Bye Bye Miss American Pie rewrite

The ArtIC Circle, Book IV – Opening Draft (Mailer-Bradbury Mode)

My father died from COVID, thank God.
There, I’ve said it. The first true sentence in a season of lies.
He was somewhere out there in New York, one of the early bodies. Maybe in one of those refrigerated trucks the news cameras found, lined with corpses like history’s filing cabinets.
I like to think he went out among strangers, as he lived—wrapped in secrecy and self-importance, one last classified assignment.

My mother called to tell me, her voice like static filtered through roses.
“That’s terrible,” I said, because it seemed like the sort of line a son in a tragedy should deliver, just before the curtain falls.
She replied, “I know it will make you unhappy. Don’t be too hard on yourself.”
As if unhappiness were a minor tax deduction.
As if her job, even now, were to audit my soul for excess emotion.

But that’s over now.
The man is dead.
And the spell he cast over my nerves—decades of invisible war—has lifted.
I can feel the wind move differently through my chest.

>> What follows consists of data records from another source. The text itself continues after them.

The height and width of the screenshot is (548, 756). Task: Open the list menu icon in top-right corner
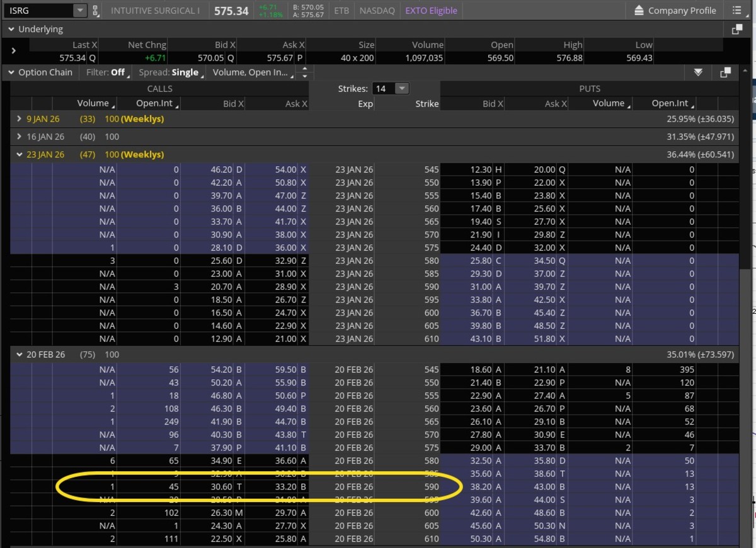click(736, 10)
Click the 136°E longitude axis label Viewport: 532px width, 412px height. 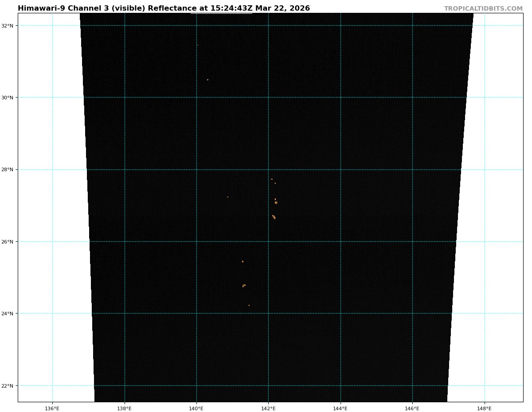(x=52, y=408)
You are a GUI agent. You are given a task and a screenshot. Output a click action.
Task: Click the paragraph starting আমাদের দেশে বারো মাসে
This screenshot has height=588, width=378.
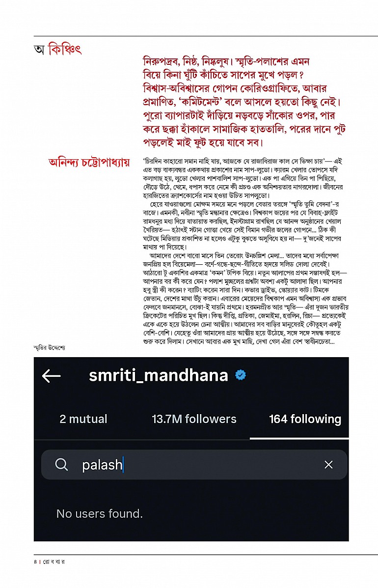pos(245,299)
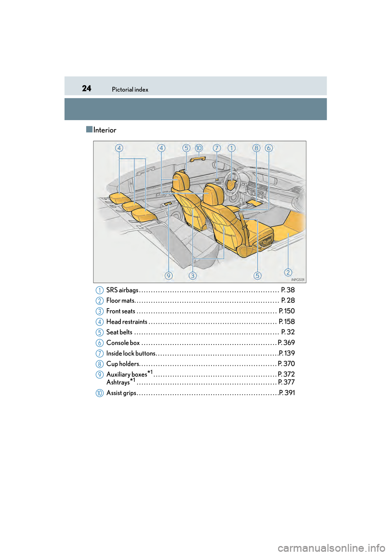Image resolution: width=392 pixels, height=555 pixels.
Task: Jump to Ashtrays page P. 377
Action: [286, 382]
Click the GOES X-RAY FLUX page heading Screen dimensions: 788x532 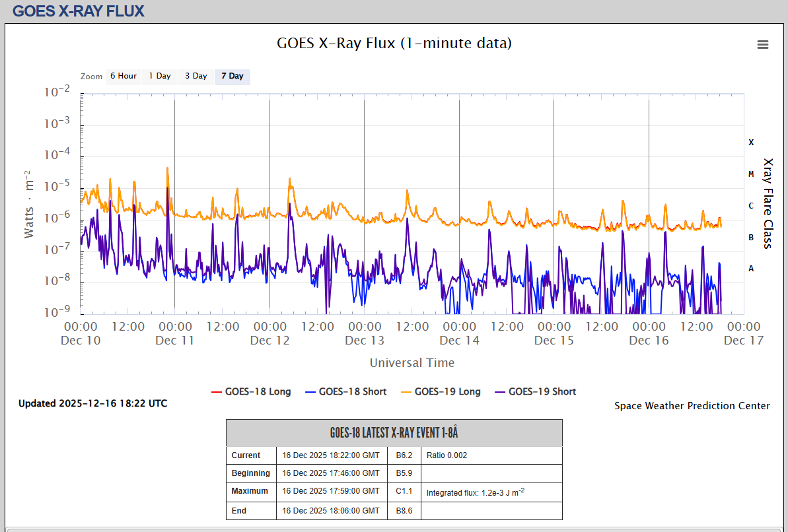tap(78, 11)
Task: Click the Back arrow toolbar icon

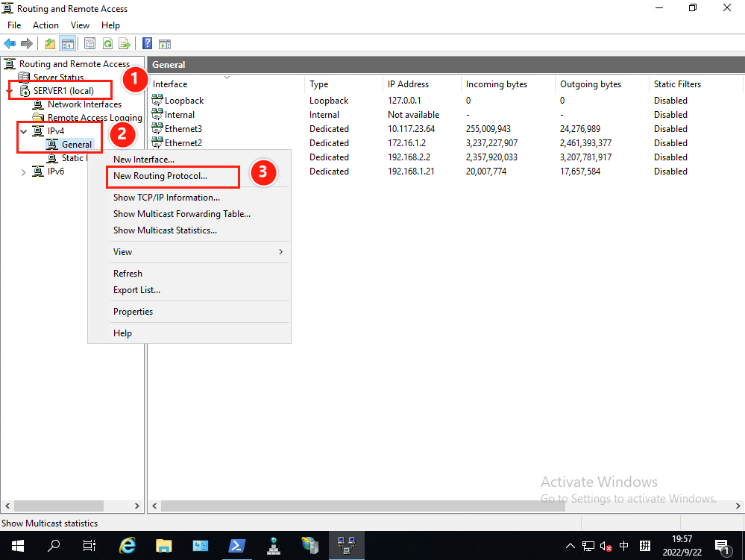Action: click(x=10, y=44)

So here I am, in hiding, at the Egyptian spa—Alvin Albrecht’s family palace of steam and marble—our sanctuary for the end of the world. The Club. The Sickie Souse survivors.
Outside, America coughs itself to death. Inside, the air hums with filtered perfection. The pools gleam like blue suns beneath a ceiling of painted constellations. The gold ankh clocks still tick. The saunas whisper cedar prayers. We are the last aristocrats of heat and light, sealed in an ancient dream while the republic rots in the street.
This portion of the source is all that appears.